Unsupervised learning is frequently used in exploratory data analysis to uncover underlying patterns in data. Unsupervised learning, unlike supervised learning, does not use labelled data and instead focuses on the data’s attributes. Each input in labelled training data has a matching output. Because the purpose of the algorithm is to uncover correlations within the data and categorize data points based on the input data alone, we are not concerned with the targeted outputs while utilizing unsupervised learning. Unsupervised learning does not use labelled data to create predictions, whereas supervised learning does.
Source :https://miro.medium.com/max/1400/1*iNIixlUFwhJvLQjlilI7eQ.jpeg
Why Unsupervised Learning?
- Unsupervised algorithms find features that can be used for categorization and find all kinds of unknown patterns in data.
- This works in real time; in the presence of the learner all the input data is analyzed.
- To collect unlabeled data is much easier than to collect labelled data.

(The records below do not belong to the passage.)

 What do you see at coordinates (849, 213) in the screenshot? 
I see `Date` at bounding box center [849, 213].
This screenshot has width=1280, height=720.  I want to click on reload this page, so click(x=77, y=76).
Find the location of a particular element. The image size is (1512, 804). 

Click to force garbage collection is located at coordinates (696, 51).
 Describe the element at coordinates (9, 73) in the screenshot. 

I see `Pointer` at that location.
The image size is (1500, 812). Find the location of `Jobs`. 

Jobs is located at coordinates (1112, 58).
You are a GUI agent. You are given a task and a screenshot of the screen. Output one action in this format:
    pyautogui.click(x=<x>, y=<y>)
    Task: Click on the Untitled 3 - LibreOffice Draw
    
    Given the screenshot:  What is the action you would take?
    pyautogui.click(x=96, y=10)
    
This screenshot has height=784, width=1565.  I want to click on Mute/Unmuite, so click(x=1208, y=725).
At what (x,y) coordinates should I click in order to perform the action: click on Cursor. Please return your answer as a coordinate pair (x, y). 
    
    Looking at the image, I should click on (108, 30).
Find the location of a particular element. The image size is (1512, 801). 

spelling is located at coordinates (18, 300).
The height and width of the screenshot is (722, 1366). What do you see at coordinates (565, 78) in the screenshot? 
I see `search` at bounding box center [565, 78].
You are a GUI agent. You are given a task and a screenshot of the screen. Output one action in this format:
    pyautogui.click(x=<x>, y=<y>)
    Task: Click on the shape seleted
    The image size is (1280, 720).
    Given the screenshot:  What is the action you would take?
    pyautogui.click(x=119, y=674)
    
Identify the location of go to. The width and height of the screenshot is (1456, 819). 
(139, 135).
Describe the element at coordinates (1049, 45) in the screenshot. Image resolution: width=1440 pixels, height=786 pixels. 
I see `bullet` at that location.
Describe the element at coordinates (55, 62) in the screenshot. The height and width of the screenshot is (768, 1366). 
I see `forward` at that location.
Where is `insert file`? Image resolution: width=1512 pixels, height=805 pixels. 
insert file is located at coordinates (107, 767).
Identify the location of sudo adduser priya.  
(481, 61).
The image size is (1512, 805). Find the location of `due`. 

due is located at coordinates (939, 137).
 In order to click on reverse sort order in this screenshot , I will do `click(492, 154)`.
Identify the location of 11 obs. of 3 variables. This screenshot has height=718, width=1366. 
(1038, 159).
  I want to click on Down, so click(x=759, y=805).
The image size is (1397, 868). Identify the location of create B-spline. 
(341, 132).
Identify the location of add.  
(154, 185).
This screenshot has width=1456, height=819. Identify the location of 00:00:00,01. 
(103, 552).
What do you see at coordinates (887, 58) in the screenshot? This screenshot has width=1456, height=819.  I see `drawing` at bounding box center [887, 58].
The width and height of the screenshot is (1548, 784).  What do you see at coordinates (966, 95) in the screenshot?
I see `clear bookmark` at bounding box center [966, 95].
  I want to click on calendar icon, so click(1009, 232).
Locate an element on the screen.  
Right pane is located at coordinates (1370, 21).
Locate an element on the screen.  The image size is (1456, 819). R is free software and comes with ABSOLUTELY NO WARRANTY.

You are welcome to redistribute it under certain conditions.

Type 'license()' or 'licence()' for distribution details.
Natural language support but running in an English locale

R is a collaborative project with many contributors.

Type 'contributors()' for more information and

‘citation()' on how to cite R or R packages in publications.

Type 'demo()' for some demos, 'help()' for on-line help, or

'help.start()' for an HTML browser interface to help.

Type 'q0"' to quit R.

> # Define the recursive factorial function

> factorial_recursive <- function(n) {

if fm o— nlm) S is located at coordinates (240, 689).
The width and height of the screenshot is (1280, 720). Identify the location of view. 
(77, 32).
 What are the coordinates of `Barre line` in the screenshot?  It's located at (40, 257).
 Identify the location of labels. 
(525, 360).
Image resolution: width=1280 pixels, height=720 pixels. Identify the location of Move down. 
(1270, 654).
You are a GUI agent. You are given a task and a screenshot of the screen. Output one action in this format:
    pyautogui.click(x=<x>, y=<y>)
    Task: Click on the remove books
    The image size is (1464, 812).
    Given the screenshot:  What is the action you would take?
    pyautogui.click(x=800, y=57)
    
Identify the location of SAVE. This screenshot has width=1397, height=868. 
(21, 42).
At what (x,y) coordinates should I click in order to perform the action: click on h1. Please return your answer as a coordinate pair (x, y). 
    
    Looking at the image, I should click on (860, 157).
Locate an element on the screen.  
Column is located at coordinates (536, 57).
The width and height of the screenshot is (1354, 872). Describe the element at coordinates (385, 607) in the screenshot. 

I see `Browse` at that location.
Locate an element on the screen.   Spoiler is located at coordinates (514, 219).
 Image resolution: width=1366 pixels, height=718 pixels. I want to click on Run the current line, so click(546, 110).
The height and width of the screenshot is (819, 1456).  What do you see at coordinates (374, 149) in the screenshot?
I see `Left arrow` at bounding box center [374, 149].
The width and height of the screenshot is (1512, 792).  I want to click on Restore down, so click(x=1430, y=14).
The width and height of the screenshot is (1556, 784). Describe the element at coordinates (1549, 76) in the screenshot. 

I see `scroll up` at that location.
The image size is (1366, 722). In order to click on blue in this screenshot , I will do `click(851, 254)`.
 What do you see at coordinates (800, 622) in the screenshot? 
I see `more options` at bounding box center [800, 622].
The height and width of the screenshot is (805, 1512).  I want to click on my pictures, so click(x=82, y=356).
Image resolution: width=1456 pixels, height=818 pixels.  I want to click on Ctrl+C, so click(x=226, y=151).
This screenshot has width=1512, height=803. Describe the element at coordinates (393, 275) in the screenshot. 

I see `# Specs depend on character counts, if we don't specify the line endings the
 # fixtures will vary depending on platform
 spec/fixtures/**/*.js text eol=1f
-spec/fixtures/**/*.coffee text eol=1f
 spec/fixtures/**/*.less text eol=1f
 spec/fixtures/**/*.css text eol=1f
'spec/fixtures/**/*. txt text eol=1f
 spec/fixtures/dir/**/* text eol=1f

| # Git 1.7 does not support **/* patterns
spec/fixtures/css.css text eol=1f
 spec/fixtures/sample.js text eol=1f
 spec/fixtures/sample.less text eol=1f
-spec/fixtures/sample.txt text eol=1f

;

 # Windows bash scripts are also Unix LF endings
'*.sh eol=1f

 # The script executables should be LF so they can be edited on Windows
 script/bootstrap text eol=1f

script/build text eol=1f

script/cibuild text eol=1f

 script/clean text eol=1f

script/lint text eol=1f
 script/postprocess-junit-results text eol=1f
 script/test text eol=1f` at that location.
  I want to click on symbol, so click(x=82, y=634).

Unsupervised Learning is further divided into Clustering and Association rule:
Association
It looks for data item dependencies on other data items and maps accordingly to make it more profitable. It looks for intriguing relationships or associations between the dataset’s variables.
● Apriori Algorithm
● Eclat Algorithm
● F-P Growth Algorithm
Clustering
Clustering is the division of a population or set of data points into different groups so that data points from one group are more similar to data points from other groups.
- Hierarchical clustering
- K-means clustering
Advantages
- The chance for human mistake is limited.
- It creates distinct spectral classes.
- Generally simple and quick to complete.
Disadvantages
- It does not take into account spatial linkages in the data and does not necessarily represent features on the ground.
- Interpreting the spectral classes can take some time.
Applications
- Based on similarities clustering automatically splits the data into groups
- Unusual data points in the dataset can be discovered by irregularity detection. It can be used to track down fraudulent transactions.
- Sets of items which occur together in one’s dataset can be identified by association mining.